TASK DIRECTIONS:
Only the tail of the listing is wanted: the line containing "Click the SAVE & NEXT button" and all after it, repeated exactly, pictures omitted.
─── RECORDS FOR THIS TASK ───
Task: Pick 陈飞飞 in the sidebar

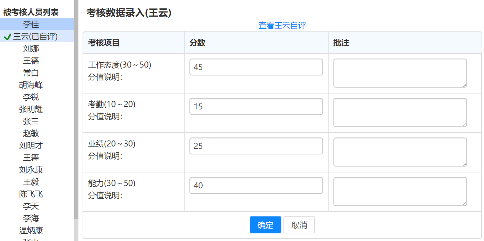Action: [31, 194]

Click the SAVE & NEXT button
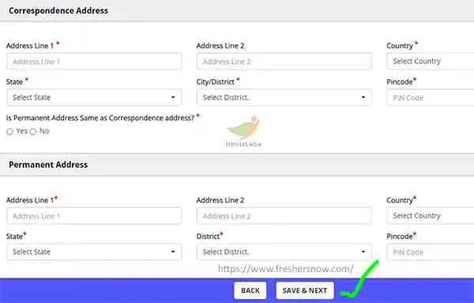[x=305, y=290]
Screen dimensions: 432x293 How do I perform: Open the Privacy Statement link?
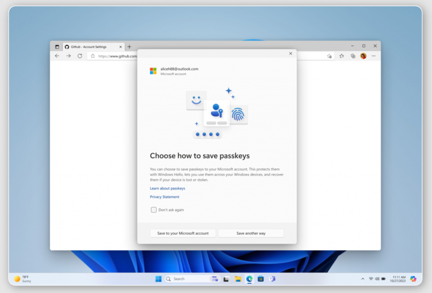[165, 197]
───
ANSWER BOX:
Click the SAVE & NEXT button
[x=305, y=290]
Screen dimensions: 432x293 How do I perform: Open the Privacy Statement link?
[165, 197]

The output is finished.